Décadas más tarde, su nieta Ana Casas habría de heredar esa obsesión por abusar del retrato íntimo para formular un lazo simbólico transgresor. En una entrada de su diario, del 2 de octubre de 1988, Casas se pregunta si las fotos son una forma de lidiar con la pregunta de la identidad y el vacío de la vida. Así, entre 1988 y 1993, llevó a cabo una serie de cuadernos donde posaba desnuda siguiendo paso a paso los progresos de una dieta reductora de peso. En 1989, Ana vivió en casa de su abuela en Viena, donde se dedicó a revisitar el jardín de su infancia, retratándose desnuda entre los árboles y sentada en la silla que solía usar cuando era niña. Quería ir más allá de sus recuerdos para entrar en la intimidad de las mujeres que son, efectivamente, el linaje de su familia. Se empezó en retratarlas en los mismos sitios y posiciones donde habían posado para Hilda: la misma banca, bajo el mismo árbol, en el mismo rincón del jardín. Al poco tiempo, las convenció de posar desnudas: la abuela con un pecho de menos, producto de una operación, y su madre Johanna flotando sensualmente entre burbujas de jabón en la tina de baño.

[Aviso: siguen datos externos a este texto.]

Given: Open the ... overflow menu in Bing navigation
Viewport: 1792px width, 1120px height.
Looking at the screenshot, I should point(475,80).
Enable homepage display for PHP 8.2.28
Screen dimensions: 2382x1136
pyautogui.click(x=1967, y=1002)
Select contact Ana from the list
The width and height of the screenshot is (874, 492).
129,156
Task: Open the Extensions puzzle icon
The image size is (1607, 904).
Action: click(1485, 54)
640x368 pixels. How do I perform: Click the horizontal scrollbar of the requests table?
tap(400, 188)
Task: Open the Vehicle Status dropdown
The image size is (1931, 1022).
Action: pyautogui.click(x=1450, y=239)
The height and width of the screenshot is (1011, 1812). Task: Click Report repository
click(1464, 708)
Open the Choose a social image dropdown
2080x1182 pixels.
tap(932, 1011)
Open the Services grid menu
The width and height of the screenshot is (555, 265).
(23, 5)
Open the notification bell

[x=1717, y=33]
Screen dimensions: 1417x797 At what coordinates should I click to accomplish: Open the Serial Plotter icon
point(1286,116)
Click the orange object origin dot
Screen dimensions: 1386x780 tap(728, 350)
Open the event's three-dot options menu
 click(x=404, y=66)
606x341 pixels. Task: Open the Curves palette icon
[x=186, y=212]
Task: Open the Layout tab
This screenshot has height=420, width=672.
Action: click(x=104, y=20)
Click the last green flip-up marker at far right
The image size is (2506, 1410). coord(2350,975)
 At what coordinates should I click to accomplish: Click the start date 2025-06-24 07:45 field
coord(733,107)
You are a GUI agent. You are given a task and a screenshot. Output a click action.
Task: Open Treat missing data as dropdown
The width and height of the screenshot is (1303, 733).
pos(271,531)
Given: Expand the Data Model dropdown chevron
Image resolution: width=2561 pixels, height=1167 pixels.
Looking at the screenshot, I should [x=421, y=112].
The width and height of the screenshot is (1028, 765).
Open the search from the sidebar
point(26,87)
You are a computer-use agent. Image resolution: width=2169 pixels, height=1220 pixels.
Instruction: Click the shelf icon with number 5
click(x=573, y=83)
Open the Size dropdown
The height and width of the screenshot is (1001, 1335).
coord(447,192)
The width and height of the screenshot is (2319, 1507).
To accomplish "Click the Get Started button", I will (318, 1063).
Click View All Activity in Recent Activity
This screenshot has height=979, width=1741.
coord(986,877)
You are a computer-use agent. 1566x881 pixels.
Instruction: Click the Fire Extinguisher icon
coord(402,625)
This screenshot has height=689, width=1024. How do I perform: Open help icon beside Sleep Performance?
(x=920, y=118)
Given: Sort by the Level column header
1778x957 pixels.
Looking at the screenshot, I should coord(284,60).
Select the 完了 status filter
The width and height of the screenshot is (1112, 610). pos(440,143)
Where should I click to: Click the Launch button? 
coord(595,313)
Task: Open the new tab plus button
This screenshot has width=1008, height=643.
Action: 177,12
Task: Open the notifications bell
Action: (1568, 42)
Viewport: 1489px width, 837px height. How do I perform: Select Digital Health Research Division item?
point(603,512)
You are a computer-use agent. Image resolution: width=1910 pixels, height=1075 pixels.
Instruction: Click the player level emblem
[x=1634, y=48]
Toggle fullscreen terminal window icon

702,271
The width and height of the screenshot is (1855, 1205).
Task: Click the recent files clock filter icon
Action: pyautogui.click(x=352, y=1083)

El recorrido culmina con una imagen no menos inquietante: un video de la abuela recostada sobre la cama del hospital tras sufrir un derrame cerebral, mirándonos desde la profundidad del terror de sus ojos de apoplejía. Un cuarto de siglo atrás, Hilda Broda nos dejó un hermosísimo retrato de su madre nonagenaria enferma.
En más de un sentido, el Album de Ana Casas es un testimonio del modo en que la fotografía ha hecho accesible el pasado personal al distorsionarlo. Nuestros retratos, al permanecer más allá de los mismos retratados, acaban por desplazar a la memoria: se vuelven el recuerdo mismo, por tanto sujeto a ser a la vez transformado por otras imágenes. Este pensamiento transpira con enorme claridad en el propio texto de Ana Casas: “Me sumerjo en los álbumes como si escondieran un secreto, la clave de algún misterio. No distingo entre las fotos y mis recuerdos, ya no sé si los he construido a partir de imágenes”.